Although designed and released as a location updater, bits of this code started life as an SNMP community string updater (by testing multiple community strings from a list, and setting the one that works: a href="https://communities.logicmonitor.com/topic/1867-pick-one-from-multiple-snmp-community-strings/" rel="">https://communities.logicmonitor.com/topic/1867-pick-one-from-multiple-snmp-community-strings/), so could be used for that or for updating any property.

Caveats:

This script updates exactly one property. If you wanted to update multiple properties, you could clone the DS for each, or you could adapt the script to loop over multiple properties. If you do the clone route, note that the clones will not all run at the same time, so if you're trying to update a username and a password, that's going to leave a mismatch for a period. Also, we have a proper, in-platform, credentials vault integration on the way anyway.

v1.2: 3C2PMM

 

  • Hi Antony,

    Thanks for this.  I have been doing this sort of API device updating via datasource for some time now, and it is definitely not ideal.  With propertysources only running once every 24 hours ?, there is definitely a huge need for collectors to be able to natively and dynamically update device properties when it needs to do so. I've been digging into some of the Java methods available under the hood on the collectors and I believe I have found a workaround. Here's the relevant snippet of groovy code:

    import com.santaba.agent.debugger.*
    
    println "Updating property: system.${LMObj} :: OldValue: ${hostProps.get("system.${LMObj}")} :: NewValue: ${currentObj}"
    task = "!hostproperty action=add host=${hostProps.get("system.hostName")} property=${LMObj} value=${currentObj}"
    HostPropertyTask updater = new HostPropertyTask(task)
    updater.run()
    println updater.output
    return updater.exitCode

     

    As you can see, I'm manually calling on the collector to run the !hostproperty debug command in order to update the property (I know. sneaky, eh?).  I'm still watching to see if this gives me any trouble, but so far it appears to be working far better and faster than the API method I was using previously.  Of course, any updates to the collectors might break this functionality, but hopefully by then we will see a native hostProps.set() method instead.

    cheers!

  • NB. Remember this calls the API to make any necessary changes. If you make 1,000 clones to change 1,000 properties on 1,000 devices once every minute, you will crash into API rate limiting and things won't work as expected.

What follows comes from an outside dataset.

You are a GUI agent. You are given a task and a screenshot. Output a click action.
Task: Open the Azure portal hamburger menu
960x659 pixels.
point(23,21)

    Be sensible with deployment and update time intervals. Your ship is not moving that far every minute...

  • Hi Antony
    I have made some minor changes. The API Key I have included directly in the script. I was trying to read out via snmp the location at oid .1.3.6.1.2.1.1.6.0 but when I've tried to get the systemname automatically from the hostProps.get('system.hostname') it did not work and the script failed. Any hint on this? 

    P.S. I would like to have the custom properties field snmp.location filled with the value from the snmp request for all of our 723 snmp devices... So I can't have 723 variations of this script with the IP fix coded in it ?

    Thanks for any hint on this

     

  • Hi @Christian Schneider, I don't see an immediate reason that would fail.